Qual è il primo sintetico bilancio che si può trarre, a trent’anni dallo Spirito di Assisi?
Il principale spunto che si può trarre, a trent’anni di distanza, è che la pace è davvero entrata nel cuore delle preoccupazioni delle varie religioni. Inoltre, ci siamo conosciuti meglio, apprezzandoci nelle nostre diversità. Ricordo le grandi distanze che sussistevano all’inizio, in particolare tra ebrei e musulmani, a partire dalla questione politica palestinese, ma fondate anche su pregiudizi reciproci.
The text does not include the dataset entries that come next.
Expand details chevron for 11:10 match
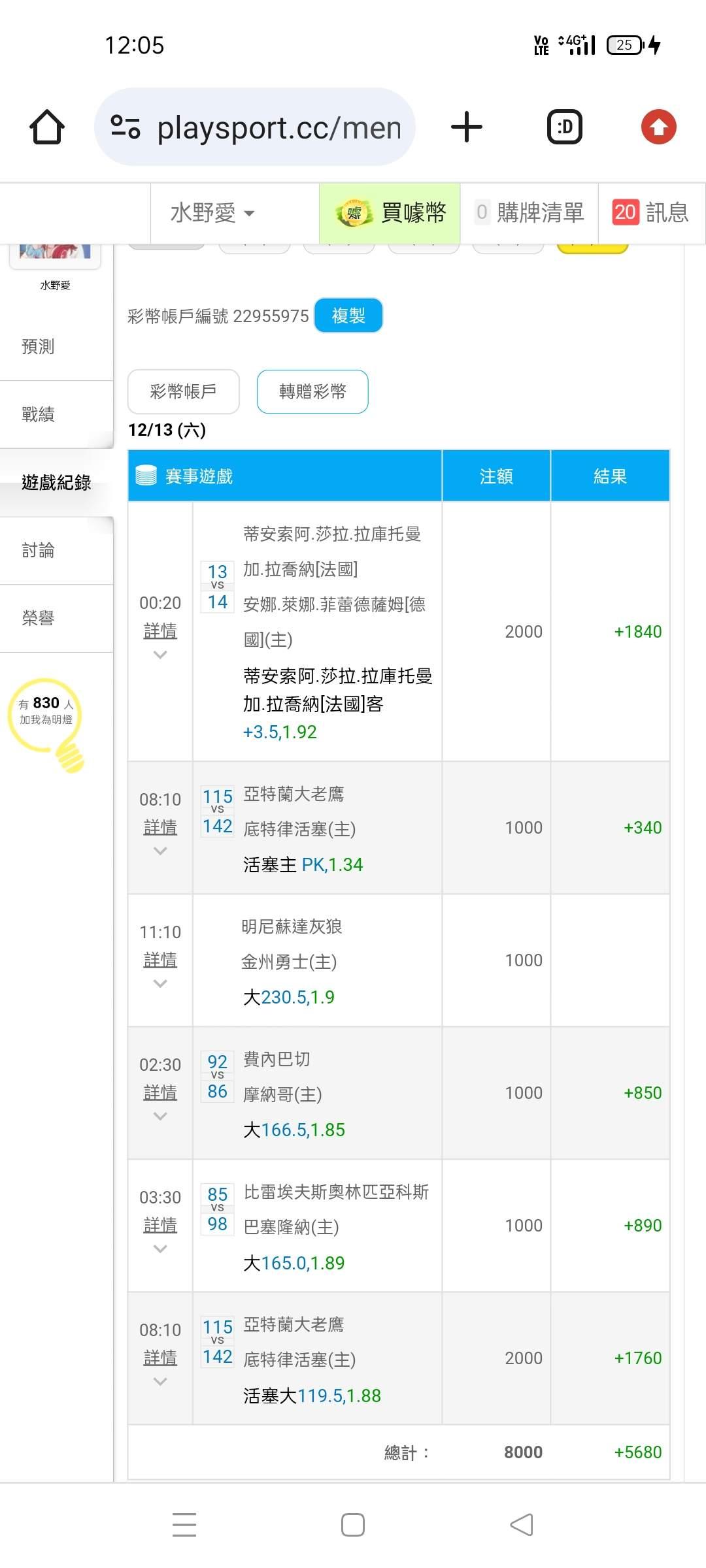The width and height of the screenshot is (706, 1568). pos(160,983)
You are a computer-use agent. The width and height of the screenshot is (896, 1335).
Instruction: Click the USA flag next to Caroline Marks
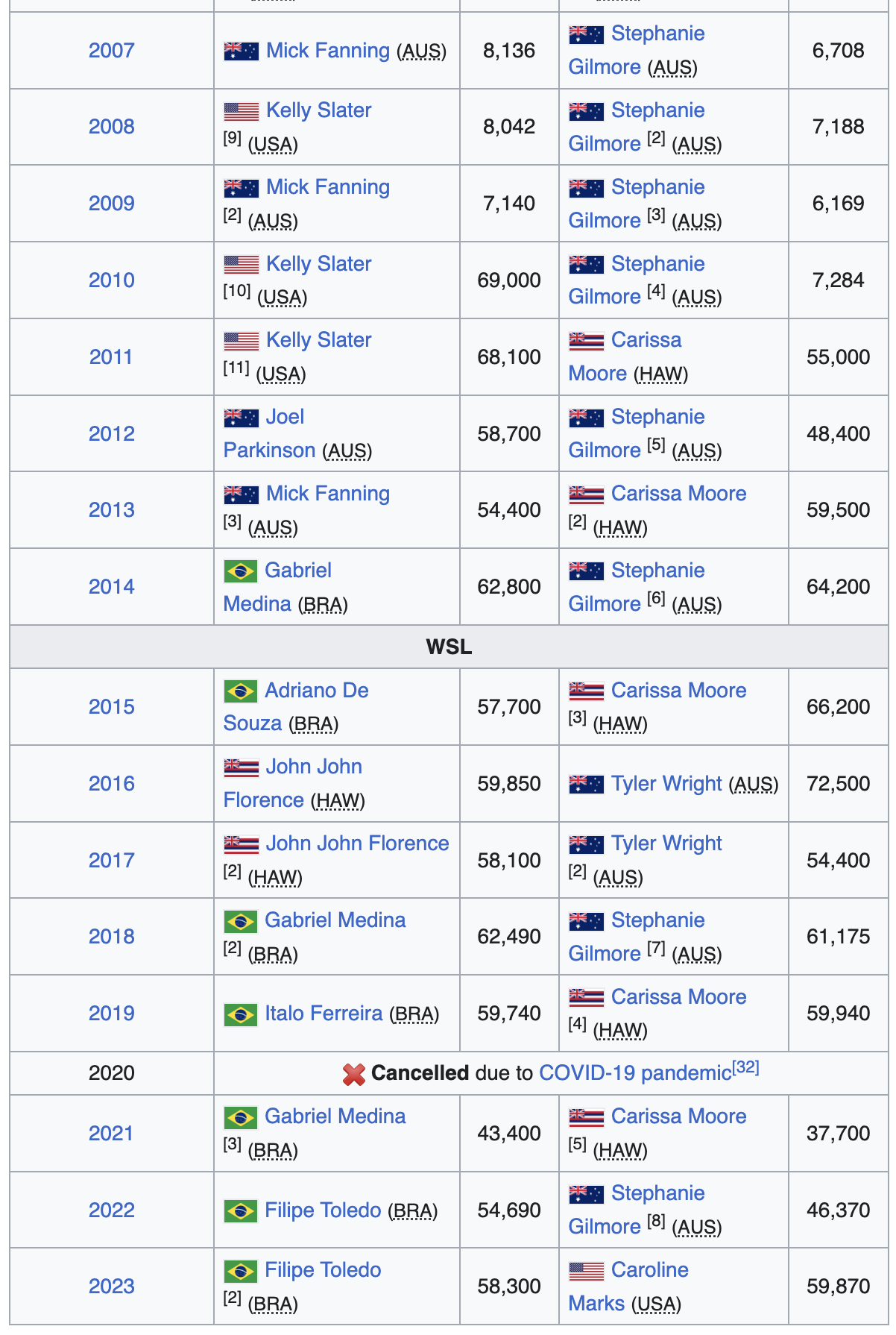point(586,1271)
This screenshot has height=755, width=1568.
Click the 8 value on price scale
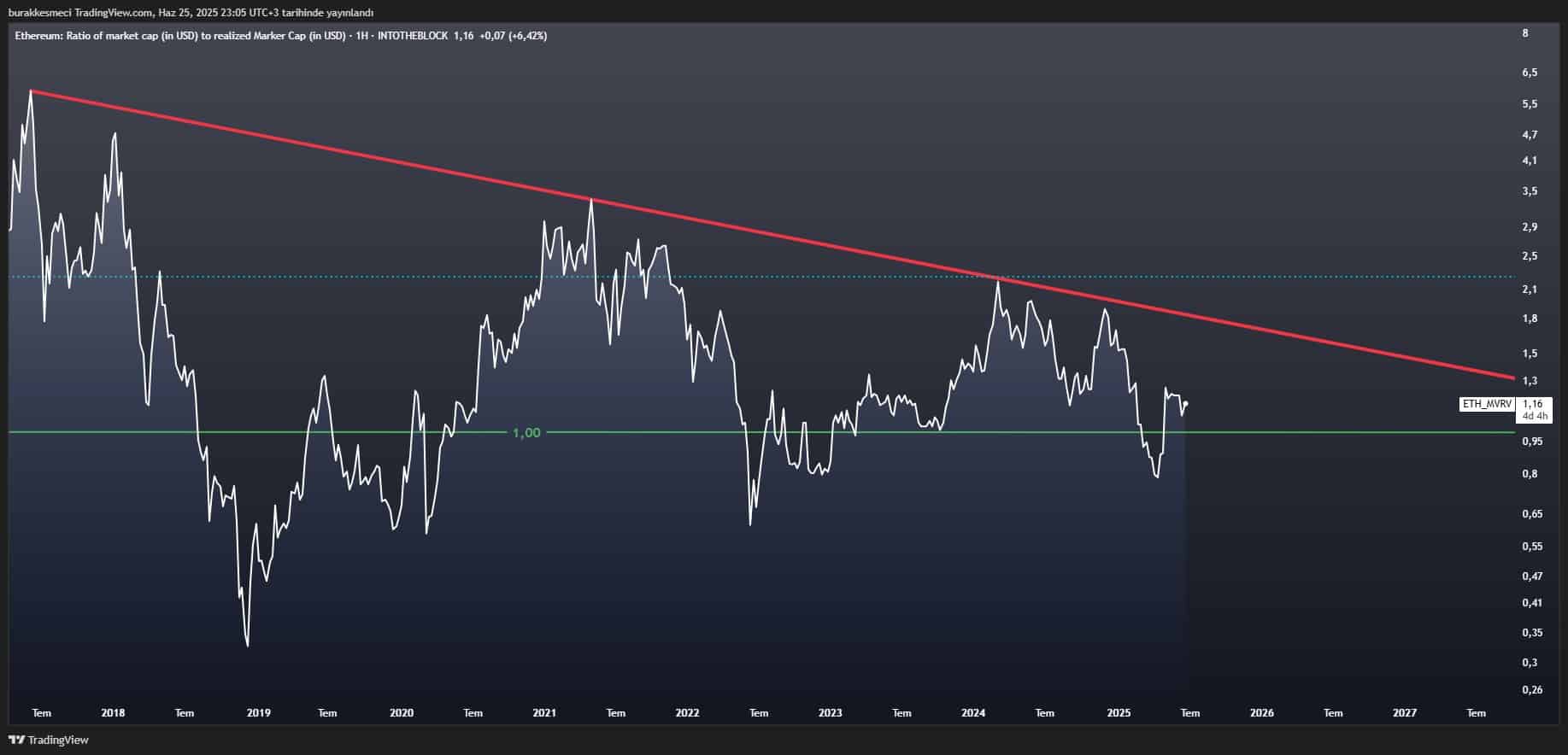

Si è quindi superato questo clima di diffidenza e, ultimamente, si è anche capito che si può lavorare insieme su alcune necessità come quelle dello sviluppo o della pace tra i popoli.
Come giudica la situazione generale del mondo islamico in questi anni cruciali di lotta al terrorismo jihadista?
Con l’Islam ci troviamo a un punto di svolta, in quanto il mondo islamico è sfidato al suo interno dal terrorismo e dall’estremismo religioso. Oggi l’Islam si sente più vulnerabile e ha bisogno di riscoprire il rapporto con gli altri, affinché questa unità contro il terrore diventi una protezione e un superamento di certe logiche. Non pochi musulmani devono superare una certa ambiguità che li rende sospettosi verso l’Occidente, come se l’Occidente fosse dominato ancora da una volontà di conquista di questo mondo. Oggi, però, non è più questo il problema. Oggi il problema è trovare insieme i mezzi per costruire un mondo pacifico e non violento in varie aree del mondo, anche qui in Occidente, nelle nostre periferie. Quindi c’è bisogno di un lavoro comune.
Un altro aspetto cresciuto notevolmente è stato il dialogo cattolico-ortodosso…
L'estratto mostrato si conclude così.